About the talk

Spacecraft components, typically made of aluminium and carbon/glass fibre composite construction, are susceptible to material defects including impact damage and debonds, which are likely to occur during fabrication, testing or in-service (e.g. micro-meteoroids and space debris). Damage inspection of spacecraft is generally performed on-ground or in space during extra-vehicular activities (EVAs) with traditional non-destructive evaluation (NDE) techniques (e.g. ultrasounds and infrared thermography). However, current NDE methods still lack sufficient sensitivity to micro-flaws, which can growth over time due to complex damage mechanisms and, if undetected, they may lead to catastrophic failure.
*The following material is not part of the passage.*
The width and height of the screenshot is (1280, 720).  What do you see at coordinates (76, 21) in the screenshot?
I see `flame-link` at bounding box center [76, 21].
This presentation will describe recent research work focused on developing novel NDE inspection methods and “smart” composite structures for the detection and localisation of material micro-cracks and damage at early stage of formation on spacecraft structural components. Various NDE techniques will be here investigated including nonlinear vibro-thermography and both linear and nonlinear ultrasonic methodologies using innovative solutions with networks of piezoelectric transducers either surface bonded or embedded in the spacecraft composite structure. This presentation will also provide an overview of current energy harvesting systems such as thermal electric generators (TEG) to feed low-power electronic devices and future space technologies such as rectifying antennas to convert high power density incident microwave beam into DC electronic power to supply the spacecraft electric propulsion system.